# Interview Questions

### 1. **Question:**

What role does the value of **k** play in the K-Nearest Neighbors algorithm?

* A) It controls the number of features considered during classification.

* B) It determines how many neighbors vote (or average) to make a prediction.

* C) It selects the distance metric used in the algorithm.

* D) It sets the number of training epochs during fitting.

<br>
<br>
<br>
<br>
<br>
<br>

**Correct Answer:** B) It determines how many neighbors vote (or average) to make a prediction.

**Explanation:** The value of **k** controls how many nearby points influence the prediction.
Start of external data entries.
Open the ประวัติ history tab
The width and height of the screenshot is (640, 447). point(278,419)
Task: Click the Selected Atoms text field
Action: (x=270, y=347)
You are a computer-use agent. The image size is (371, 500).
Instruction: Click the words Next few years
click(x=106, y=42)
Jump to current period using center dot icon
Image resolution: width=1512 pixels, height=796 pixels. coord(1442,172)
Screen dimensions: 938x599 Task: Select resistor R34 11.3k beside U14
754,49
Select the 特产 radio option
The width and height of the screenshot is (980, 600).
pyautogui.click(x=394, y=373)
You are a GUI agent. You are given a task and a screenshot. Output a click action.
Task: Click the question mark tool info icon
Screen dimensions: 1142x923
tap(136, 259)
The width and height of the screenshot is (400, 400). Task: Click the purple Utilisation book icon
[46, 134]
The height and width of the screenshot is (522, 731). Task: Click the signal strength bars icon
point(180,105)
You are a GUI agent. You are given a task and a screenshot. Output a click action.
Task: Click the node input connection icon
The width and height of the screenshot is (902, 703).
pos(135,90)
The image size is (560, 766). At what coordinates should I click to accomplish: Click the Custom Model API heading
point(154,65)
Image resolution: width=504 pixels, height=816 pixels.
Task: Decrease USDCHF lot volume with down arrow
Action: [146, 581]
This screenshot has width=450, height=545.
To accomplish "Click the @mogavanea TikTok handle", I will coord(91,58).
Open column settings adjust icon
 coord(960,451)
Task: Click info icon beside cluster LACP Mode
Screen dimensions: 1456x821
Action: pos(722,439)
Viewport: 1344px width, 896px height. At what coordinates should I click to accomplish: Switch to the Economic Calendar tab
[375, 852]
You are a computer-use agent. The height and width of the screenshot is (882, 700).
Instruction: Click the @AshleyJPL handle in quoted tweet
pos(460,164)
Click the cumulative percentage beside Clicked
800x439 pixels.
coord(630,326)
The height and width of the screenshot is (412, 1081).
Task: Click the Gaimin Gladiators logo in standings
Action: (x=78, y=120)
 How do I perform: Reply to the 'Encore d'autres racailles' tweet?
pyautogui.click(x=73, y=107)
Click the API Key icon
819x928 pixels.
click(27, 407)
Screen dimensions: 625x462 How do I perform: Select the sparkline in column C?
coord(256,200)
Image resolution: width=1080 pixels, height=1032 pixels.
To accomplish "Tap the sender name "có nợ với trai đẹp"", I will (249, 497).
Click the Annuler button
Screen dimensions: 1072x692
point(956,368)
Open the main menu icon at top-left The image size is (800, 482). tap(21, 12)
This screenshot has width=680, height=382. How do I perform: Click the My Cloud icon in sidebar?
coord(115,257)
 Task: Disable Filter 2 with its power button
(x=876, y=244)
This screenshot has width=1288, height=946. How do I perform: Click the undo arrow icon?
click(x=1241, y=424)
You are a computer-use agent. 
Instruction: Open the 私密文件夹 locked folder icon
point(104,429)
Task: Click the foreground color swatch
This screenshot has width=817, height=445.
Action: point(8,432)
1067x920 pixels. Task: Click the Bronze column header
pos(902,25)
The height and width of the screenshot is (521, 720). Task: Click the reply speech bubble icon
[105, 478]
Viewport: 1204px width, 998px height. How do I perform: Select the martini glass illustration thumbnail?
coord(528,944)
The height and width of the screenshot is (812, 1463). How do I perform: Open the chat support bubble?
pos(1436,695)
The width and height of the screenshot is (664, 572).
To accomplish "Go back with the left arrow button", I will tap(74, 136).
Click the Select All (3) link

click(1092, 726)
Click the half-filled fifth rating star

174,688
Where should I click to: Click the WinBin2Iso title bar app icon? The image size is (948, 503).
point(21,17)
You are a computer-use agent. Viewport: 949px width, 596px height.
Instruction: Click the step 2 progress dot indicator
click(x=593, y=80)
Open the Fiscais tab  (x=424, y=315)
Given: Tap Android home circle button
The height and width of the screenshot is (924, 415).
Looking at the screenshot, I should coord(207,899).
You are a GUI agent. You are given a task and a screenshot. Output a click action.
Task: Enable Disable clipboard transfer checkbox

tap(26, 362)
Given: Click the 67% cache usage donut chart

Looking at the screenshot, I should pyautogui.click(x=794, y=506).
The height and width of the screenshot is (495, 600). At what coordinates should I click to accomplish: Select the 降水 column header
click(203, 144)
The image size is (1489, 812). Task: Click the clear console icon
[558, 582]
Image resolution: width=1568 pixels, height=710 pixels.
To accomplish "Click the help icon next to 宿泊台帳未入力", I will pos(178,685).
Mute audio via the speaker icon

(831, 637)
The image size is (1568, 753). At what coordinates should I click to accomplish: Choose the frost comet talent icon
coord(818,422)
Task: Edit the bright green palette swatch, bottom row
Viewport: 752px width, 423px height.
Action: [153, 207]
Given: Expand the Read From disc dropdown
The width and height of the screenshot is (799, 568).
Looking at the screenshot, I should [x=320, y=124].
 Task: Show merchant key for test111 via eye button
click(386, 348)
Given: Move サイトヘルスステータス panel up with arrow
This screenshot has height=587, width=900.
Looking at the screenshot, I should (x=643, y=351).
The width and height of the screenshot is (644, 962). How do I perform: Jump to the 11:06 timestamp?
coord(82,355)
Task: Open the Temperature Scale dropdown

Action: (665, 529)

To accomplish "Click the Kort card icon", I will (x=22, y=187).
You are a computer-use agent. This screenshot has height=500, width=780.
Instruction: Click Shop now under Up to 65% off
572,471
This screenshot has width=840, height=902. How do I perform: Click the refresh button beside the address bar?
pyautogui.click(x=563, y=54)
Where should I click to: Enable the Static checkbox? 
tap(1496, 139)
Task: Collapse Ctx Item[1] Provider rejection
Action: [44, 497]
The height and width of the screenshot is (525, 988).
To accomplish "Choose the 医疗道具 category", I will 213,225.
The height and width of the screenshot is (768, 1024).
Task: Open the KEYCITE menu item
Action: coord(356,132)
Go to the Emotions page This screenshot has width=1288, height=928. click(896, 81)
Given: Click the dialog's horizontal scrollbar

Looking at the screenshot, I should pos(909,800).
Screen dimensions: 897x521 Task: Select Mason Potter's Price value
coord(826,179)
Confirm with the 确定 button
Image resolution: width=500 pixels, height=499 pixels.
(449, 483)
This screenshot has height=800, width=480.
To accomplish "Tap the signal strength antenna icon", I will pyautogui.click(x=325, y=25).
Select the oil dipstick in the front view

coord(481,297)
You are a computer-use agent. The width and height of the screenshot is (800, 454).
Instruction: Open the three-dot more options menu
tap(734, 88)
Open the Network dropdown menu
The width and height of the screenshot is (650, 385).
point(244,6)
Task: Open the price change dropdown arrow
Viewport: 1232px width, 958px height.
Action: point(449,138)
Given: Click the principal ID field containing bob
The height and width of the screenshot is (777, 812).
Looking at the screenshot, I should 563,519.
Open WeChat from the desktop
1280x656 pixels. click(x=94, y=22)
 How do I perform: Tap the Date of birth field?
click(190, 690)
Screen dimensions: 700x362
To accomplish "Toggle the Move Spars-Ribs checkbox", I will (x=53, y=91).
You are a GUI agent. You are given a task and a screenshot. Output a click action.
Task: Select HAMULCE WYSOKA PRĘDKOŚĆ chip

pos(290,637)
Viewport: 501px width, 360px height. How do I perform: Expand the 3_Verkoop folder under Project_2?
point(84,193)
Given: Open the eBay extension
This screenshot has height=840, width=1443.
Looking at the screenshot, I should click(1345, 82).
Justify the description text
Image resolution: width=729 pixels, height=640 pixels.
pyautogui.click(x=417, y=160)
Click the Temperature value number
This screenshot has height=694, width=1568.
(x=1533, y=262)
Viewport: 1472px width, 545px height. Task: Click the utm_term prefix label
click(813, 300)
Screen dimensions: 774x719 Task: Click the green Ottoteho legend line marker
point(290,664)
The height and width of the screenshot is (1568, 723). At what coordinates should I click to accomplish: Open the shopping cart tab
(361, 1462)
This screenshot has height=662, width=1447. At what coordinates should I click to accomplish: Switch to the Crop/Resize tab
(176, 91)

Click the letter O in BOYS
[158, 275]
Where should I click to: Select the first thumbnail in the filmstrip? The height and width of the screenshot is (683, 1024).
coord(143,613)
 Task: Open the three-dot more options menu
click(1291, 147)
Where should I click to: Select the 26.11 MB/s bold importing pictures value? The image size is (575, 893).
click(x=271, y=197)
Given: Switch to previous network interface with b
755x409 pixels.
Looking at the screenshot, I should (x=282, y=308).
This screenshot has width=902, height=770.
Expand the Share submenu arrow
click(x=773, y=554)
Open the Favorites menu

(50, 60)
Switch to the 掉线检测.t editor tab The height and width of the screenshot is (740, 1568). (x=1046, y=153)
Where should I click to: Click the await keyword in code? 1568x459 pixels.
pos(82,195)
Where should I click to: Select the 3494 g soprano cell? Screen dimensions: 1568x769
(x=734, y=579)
Small **k** is noisy/low-bias–high-variance; larger **k** smooths decisions (higher bias, lower variance).

---

### 2. **Question:**

Which of the following is a drawback of the K-Nearest Neighbors algorithm?

* A) High **prediction-time** cost and memory usage because KNN is a lazy learner that scans/stores the whole training set.

* B) It cannot represent non-linear decision boundaries.

* C) It requires gradients and a differentiable loss to train.

* D) It fails on any dataset with more than two classes.

<br>
<br>
<br>
<br>
<br>
<br>

**Correct Answer:** A) High **prediction-time** cost and memory usage because KNN is a lazy learner that scans/stores the whole training set.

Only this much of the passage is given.